Der maximale Zuwachs an Anwartschaften aus der Kindererziehungszeit für ein Kind sowie aus der Kinderberücksichtigungszeit kann sich so auf 5,3352 Entgeltpunkte summieren und entspricht dann einem Beitrags-Äquivalent von 34.918 Euro oder – im aufgeführten Beispiel – einem Beitragssatz-Äquivalent von 6,05 Prozentpunkten (vgl. Grafik, Punkt A). Bei einer höheren Entgeltposition und/oder mehr Pflichtbeitragsjahren nach Geburt des Kindes fallen die Äquivalenzwerte geringer aus – und umgekehrt.
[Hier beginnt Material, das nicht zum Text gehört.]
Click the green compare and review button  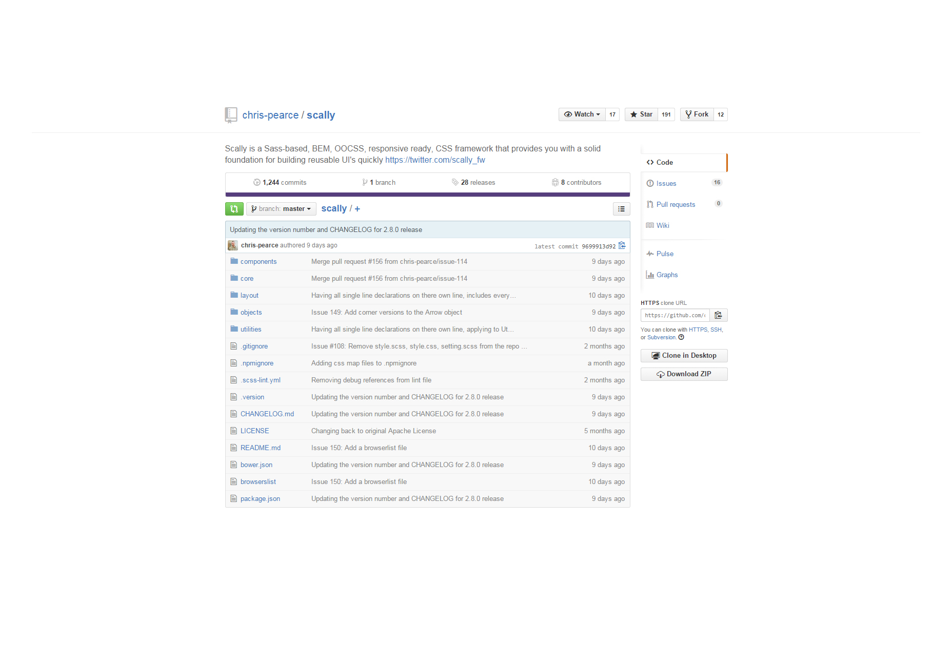tap(234, 209)
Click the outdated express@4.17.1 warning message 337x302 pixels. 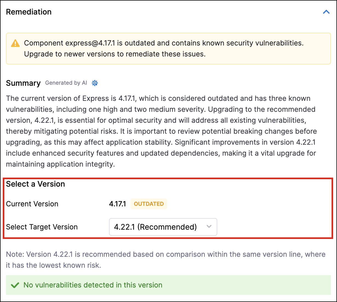coord(164,49)
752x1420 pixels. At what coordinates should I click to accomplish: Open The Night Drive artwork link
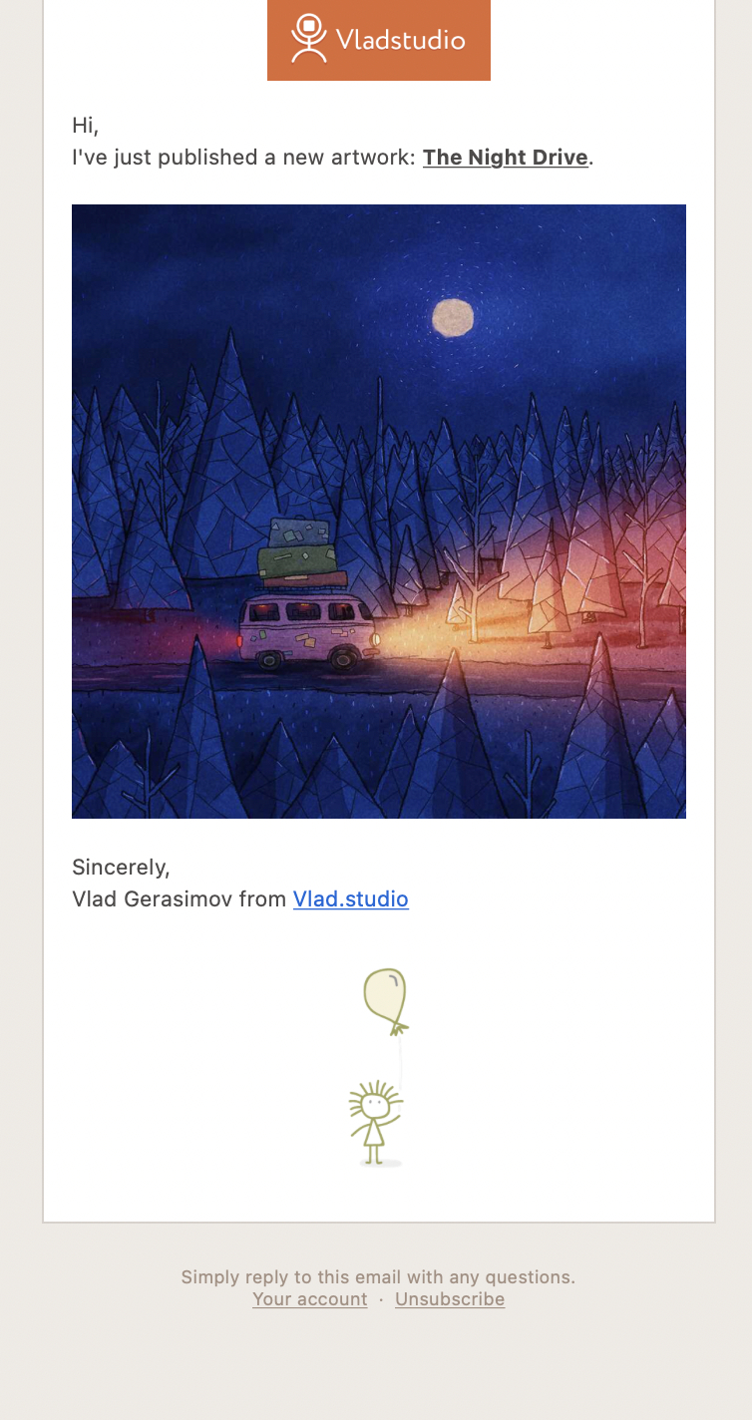coord(506,158)

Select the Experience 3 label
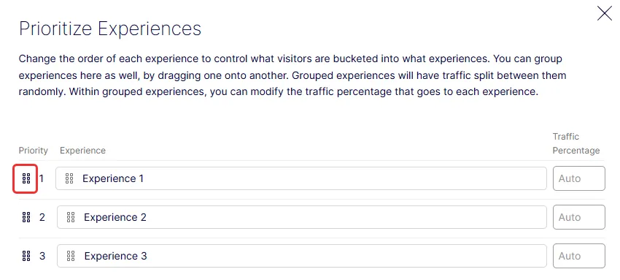(x=115, y=256)
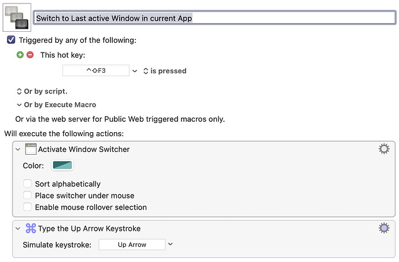Collapse the Type the Up Arrow Keystroke action
The image size is (399, 262).
18,229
Die beiden kinderbezogenen Leistungen der Rentenversicherung sind in ihren Wirkungen also durchaus beachtlich und begünstigen vorrangig Mütter. Eine an ihre Stelle tretende gleichwertige Beitragsentlastung dürfte demgegenüber zu einer Umverteilung zulasten von Frauen mit Kindern und zugunsten von Männern mit Kindern führen.

[1] BSG, Pressemitteilung 24/15 v. 30.09.2015.
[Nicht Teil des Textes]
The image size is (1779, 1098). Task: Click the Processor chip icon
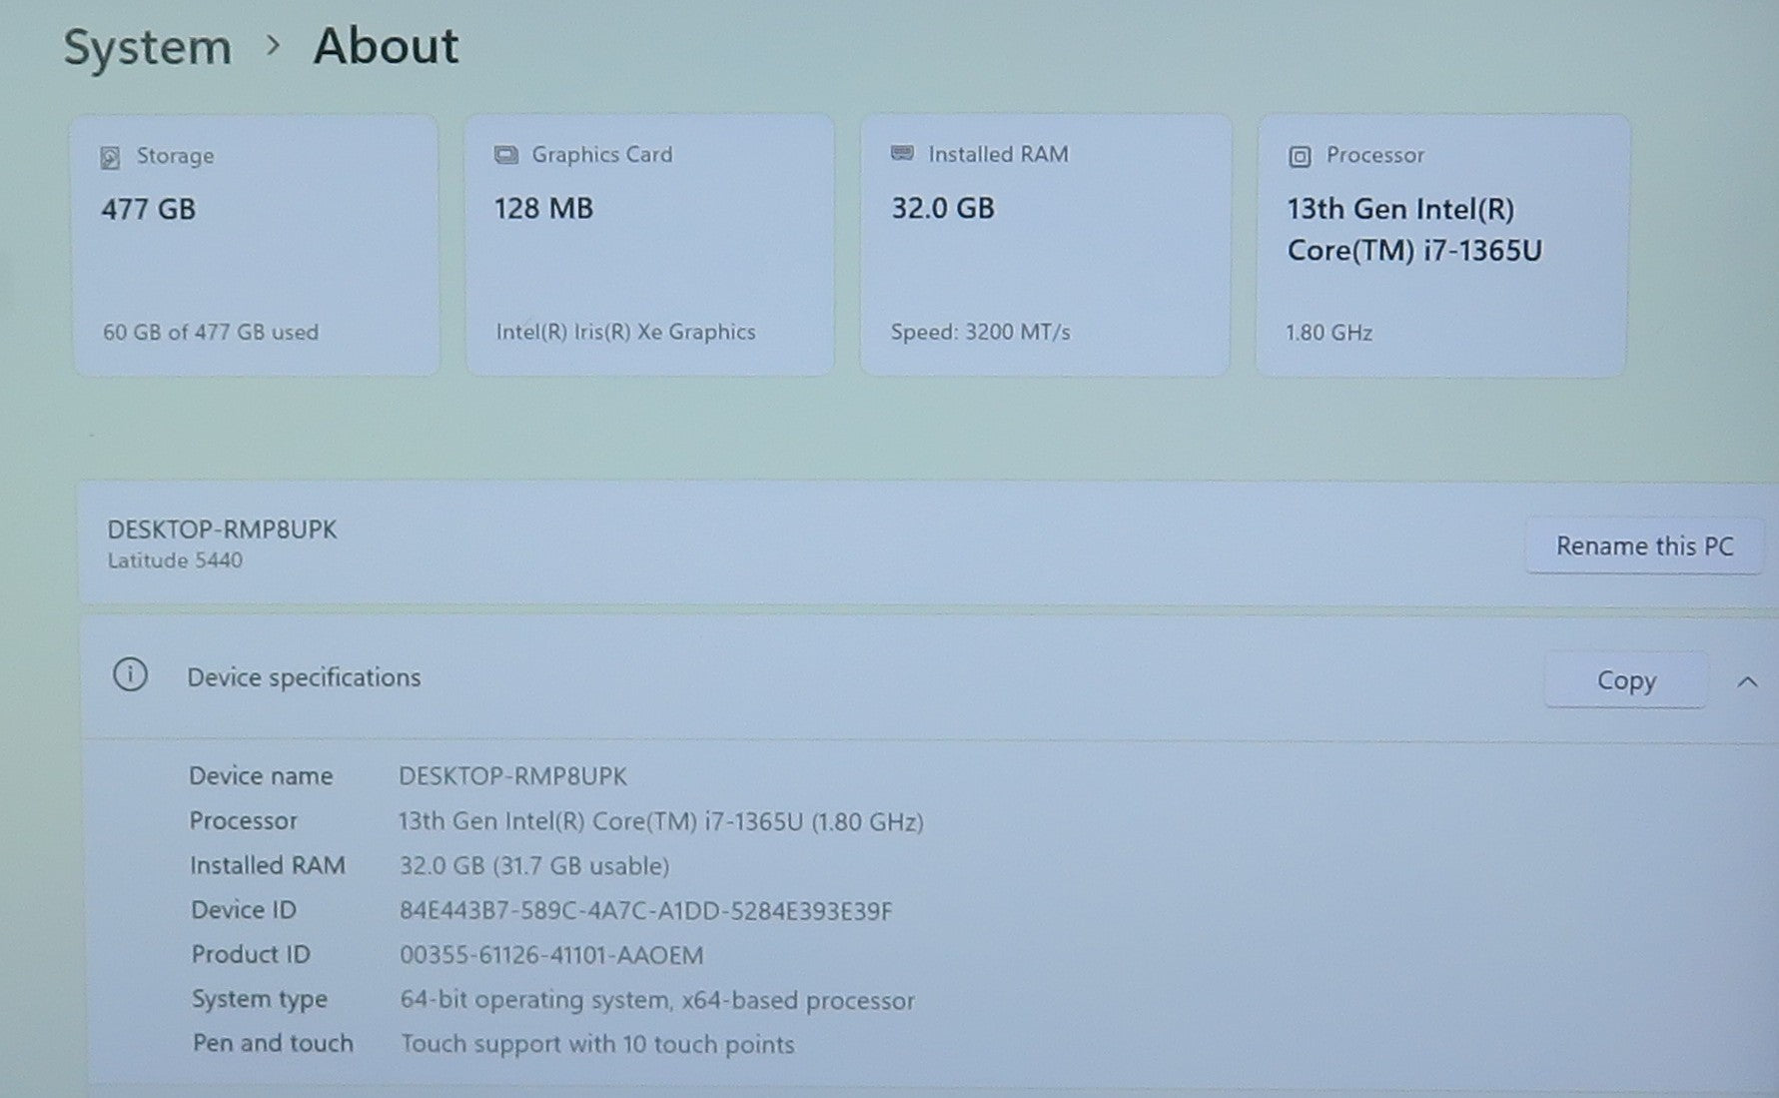point(1299,156)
[2] 2013 betrug das Durchschnittsalter der Mutter bei Geburt des ersten Kindes 29,3 Jahre. Bis zur Regelaltersgrenze (67 Jahre) verbleiben somit rechnerisch noch rund 38 Jahre.
[3] Gleiches gilt, wenn Berücksichtigungszeiten wegen Kindererziehung oder Zeiten der Pflege eines pflegebedürftigen Kindes für ein Kind mit entsprechenden Zeiten für ein anderes Kind zusammentreffen.